O ambiente desolado é representado por uma cenografia sintética e repleta de leituras possíveis. Trata-se de uma espécie de cruz de ossos, construída no centro do palco sobre um pequeno morro de terra. A sonoplastia e a iluminação estabelecem uma atmosfera inicial densa e misteriosa. Na entrada dos personagens, o público ainda tateia qual será o tom da encenação. A maquiagem das figuras é expressionista, sugestiva – com figurinos em frangalhos, são dois seres cadavéricos que circundam a cena.
Aos poucos, a narrativa nos apresenta um par de palhaços. No entanto, o humor presente em “Pé na Curva”, ainda que fazendo uso de mecanismos e gags tradicionais da palhaçaria, não faz com que essa seja uma obra leve. A comicidade serve de respiro em alguns momentos, mas os procedimentos adotados também deslocam o espectador para um lugar de incômodo.
Infeliz e Tolo, os personagens interpretados respectivamente por Jean de Oliveira e Jonas Di Paula, parecem se relacionar dentro da lógica arquetípica do Augusto e do Branco. Porém, na dramaturgia e direção de Di Paula, o dado mais constante no espetáculo é a subversão dos horizontes de expectativa estabelecidos. Assim, ao mesmo tempo que exagero afirmar que os tipos construídos por Oliveira e Di Paula são invertidos ao longo da obra, é também inegável o trânsito dessas figuras por ambos os universos – a troca de figurinos que acontece durante uma cena também parece sugerir isso.
Além do jogo com os tipos clássicos, há também um aspecto depravado e tremendamente agressivo que se apresenta aos poucos. Como se a máscara do palhaço fosse dando espaço à bufões grotescos; uma desumanização das figuras frente à sua situação desolada.
“Pé na Curva” parte de referências claras do chamado teatro do absurdo. Mais especificamente, é impossível não pensar nas obras de Samuel Beckett. Há, sem dúvidas, algo de “Esperando Godot” na encenação. Seja na própria premissa, na relação da dupla; até mesmo na cenografia. No entanto, a Cia de 2 não busca uma refação do ideário deste tipo de teatro; mas sim, as possibilidades abertas por esta tradição para a construção de uma cena autoral.
Estruturalmente, o absurdo beckettiano parece se atualizar frente à nossa realidade – não mais o contexto do pós-guerra, mas sim a pós-modernidade. O sem-sentido segue presente, com pitadas cada vez mais assombrosas de irracionalismo.

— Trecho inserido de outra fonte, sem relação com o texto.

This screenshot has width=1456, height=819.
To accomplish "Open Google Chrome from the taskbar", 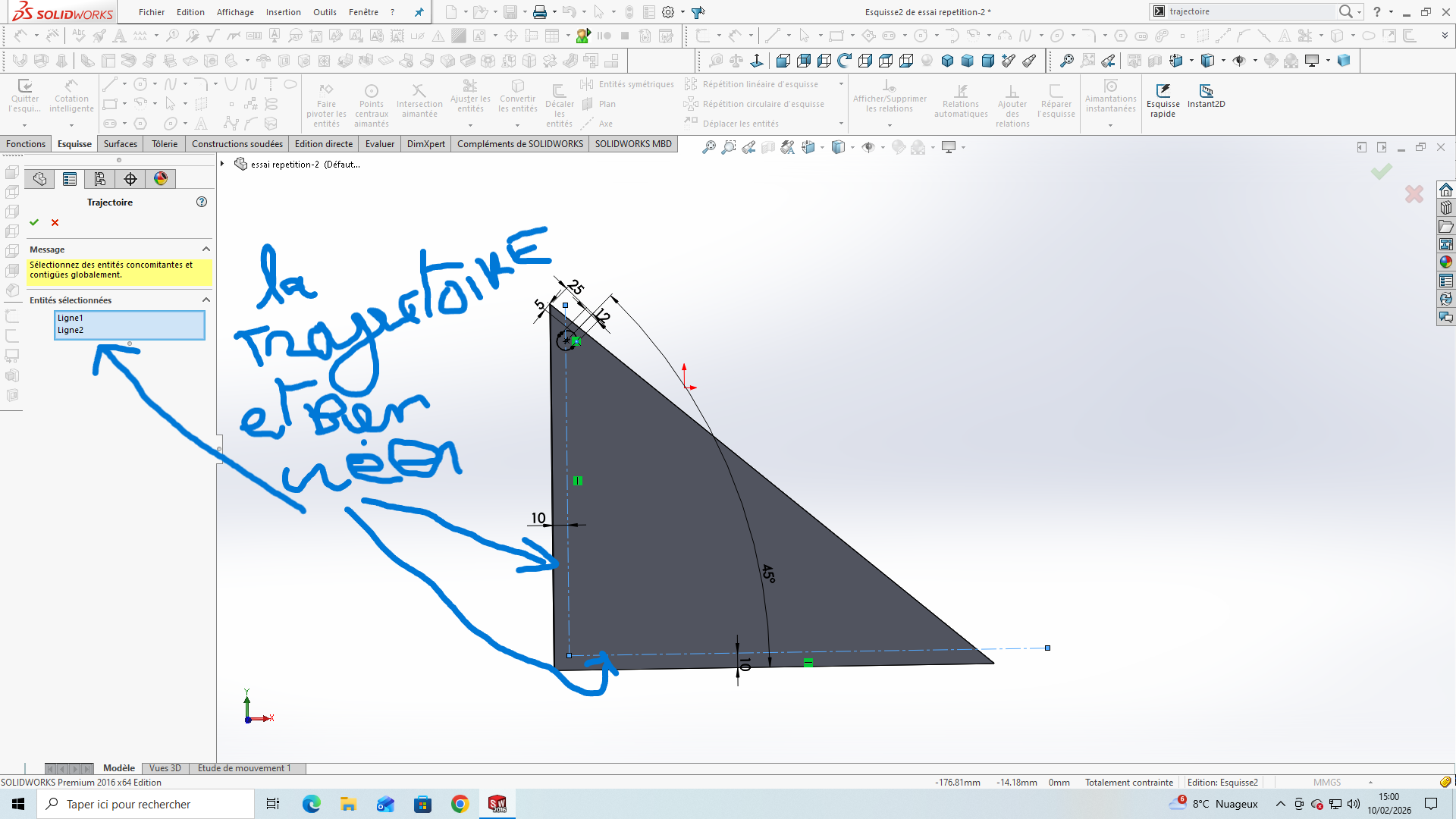I will (x=460, y=804).
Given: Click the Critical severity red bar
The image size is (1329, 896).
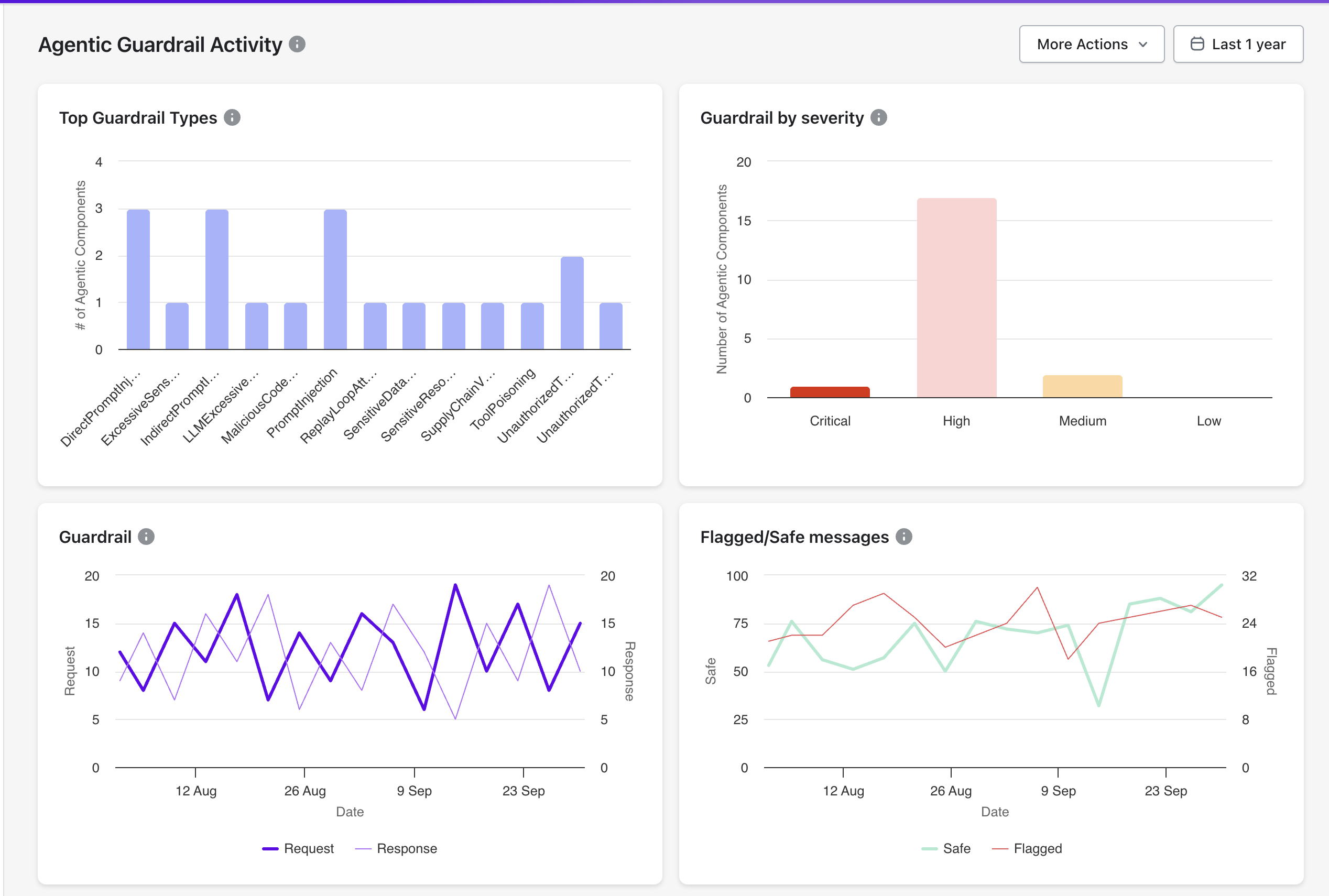Looking at the screenshot, I should (830, 392).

A construção de uma situação de desenvolvimento cíclico ganha agora a imagem de uma espiral. Na passagem do tempo – sugerida sutilmente em “Pé na Curva” durante recortes de luz e na lida com objetos presentes na terra, não sendo possível estabelecer qual o período de duração das ações representadas – há não o caráter de repetição, mas de agravamento dos acontecimentos.

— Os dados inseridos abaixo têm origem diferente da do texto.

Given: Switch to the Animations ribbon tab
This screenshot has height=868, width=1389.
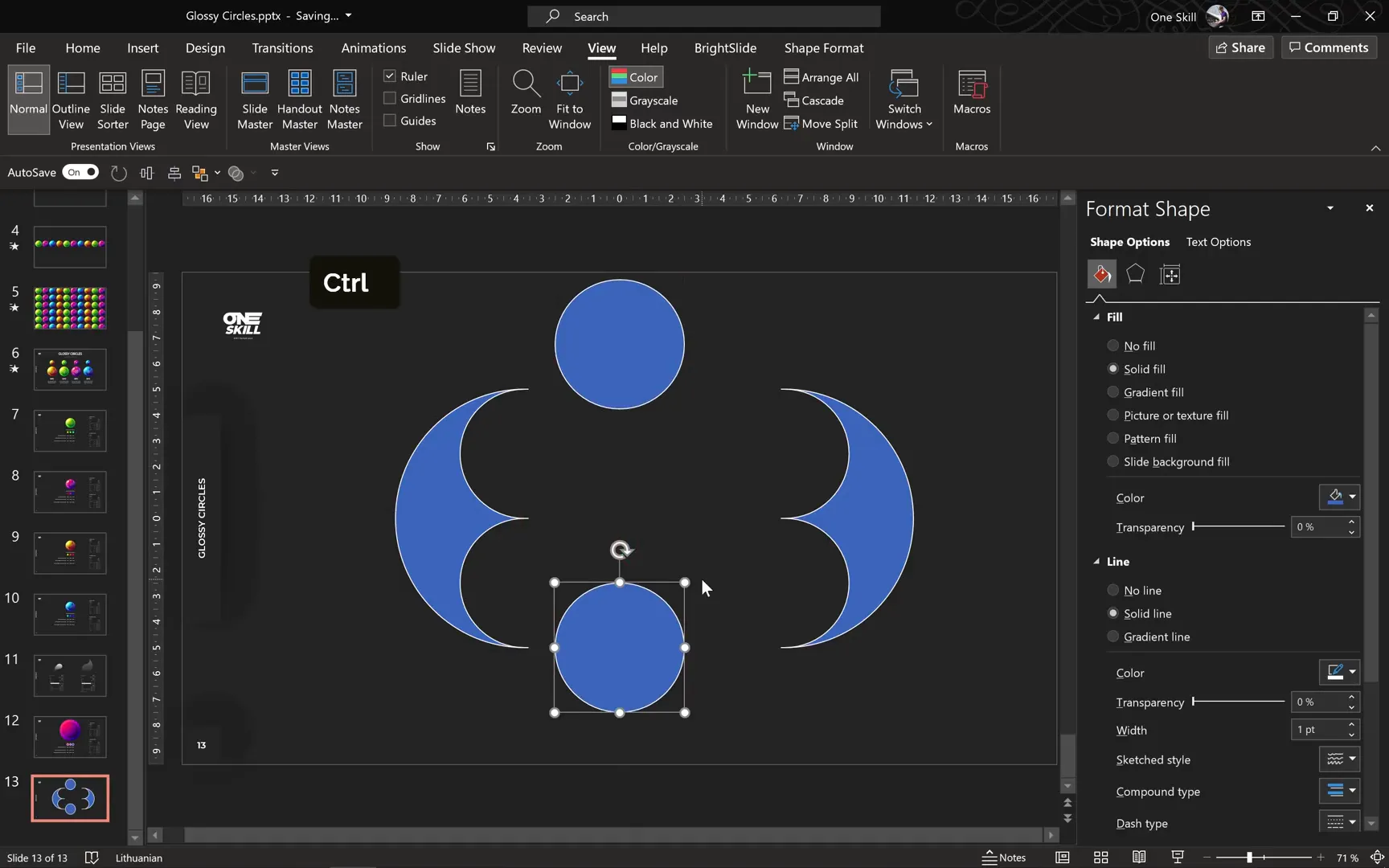Looking at the screenshot, I should (x=374, y=48).
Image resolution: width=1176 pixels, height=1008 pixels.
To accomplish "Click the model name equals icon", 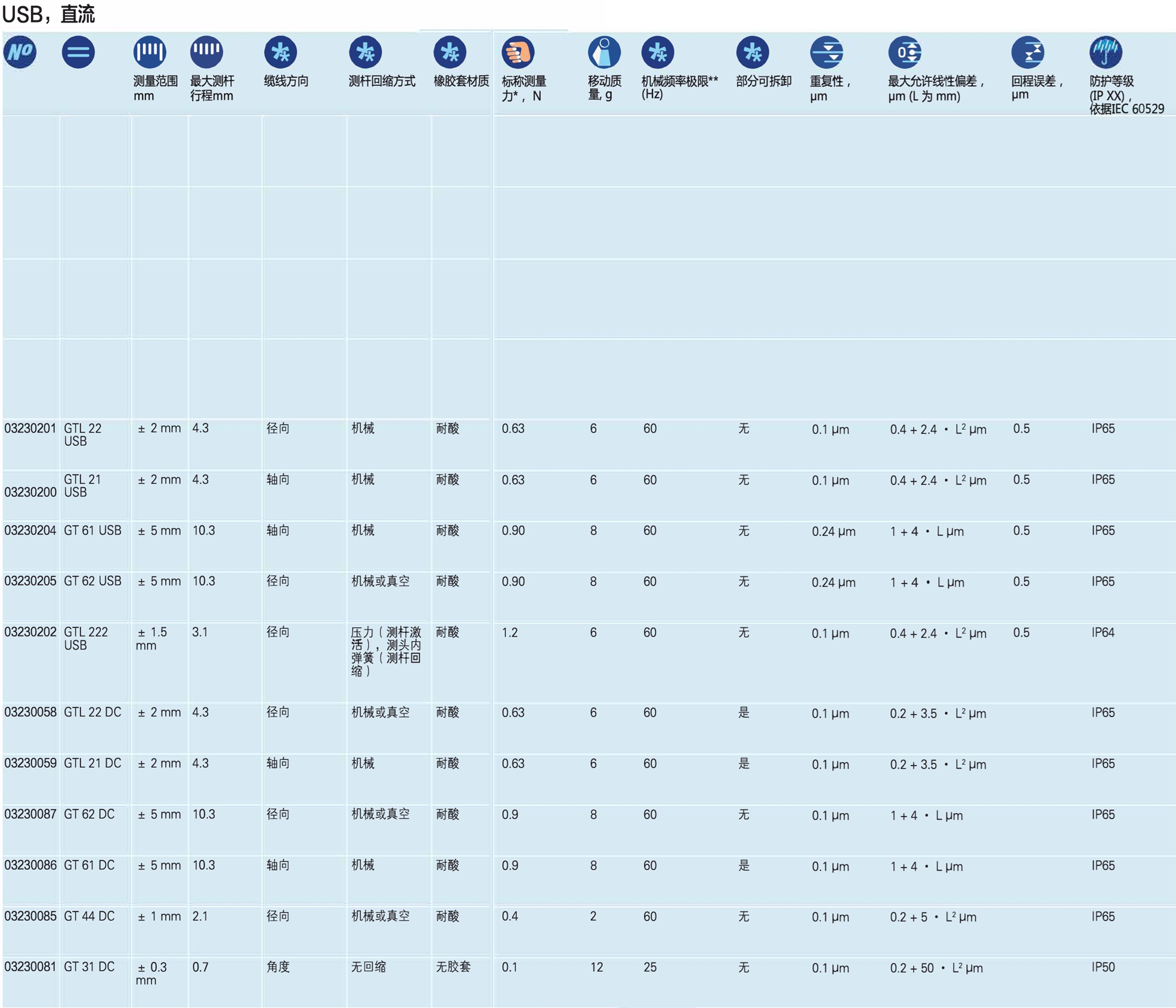I will [x=78, y=52].
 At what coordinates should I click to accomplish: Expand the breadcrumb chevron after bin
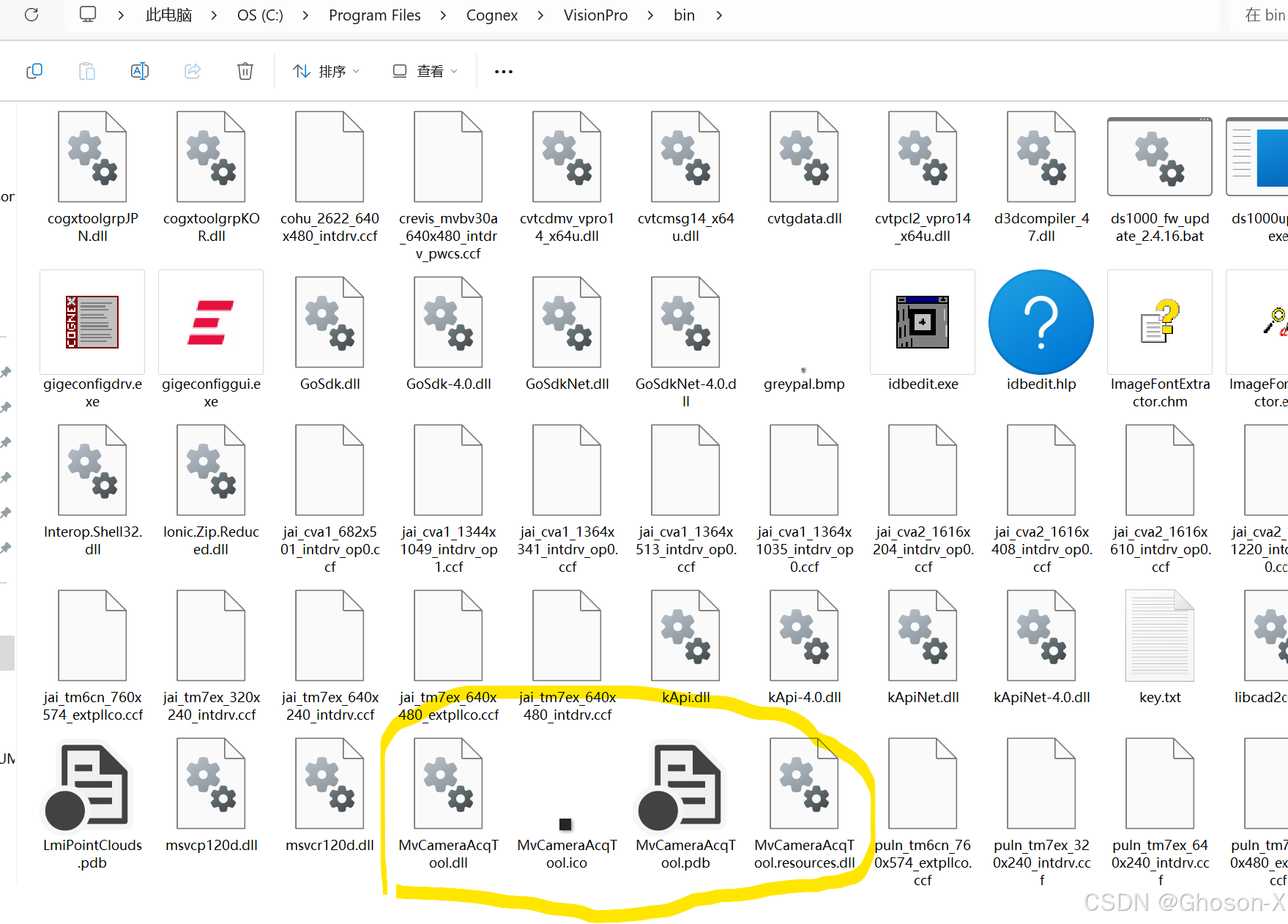tap(718, 15)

De maneira perspicaz, o espetáculo também lida de forma diversa com a consciência e o estado das personagens. Não mais a espera de Vladimir e Estragon por um Godot desconhecido; mas sim, a caminhada motivada por um sonho não revelado ao público. O esvaziamento da possibilidade de sonhar, citada na dramaturgia, potencializa, então, essa mobilização trazida pelo sonho compartilhado por Infeliz e Tolo. Avesso à espera, é na ação impensada rumo a algo desconhecido – ao menos para os espectadores – que os dois se movimentam. Um misterioso objeto carregado em uma cadeira de rodas opera quase como um “anti-Godot”: ameaçado e protegido pelas figuras, sua importância não compreendida abre-se para uma infinidade de leituras e atiça a curiosidade.
*amilton de azevedo é artista-pesquisador, crítico e professor. Escreve para a Folha de S. Paulo e para sua página, ruína acesa. Responsável pela disciplina "Estudos sobre o ensino do teatro" na graduação do Célia Helena Centro de Artes e Educação.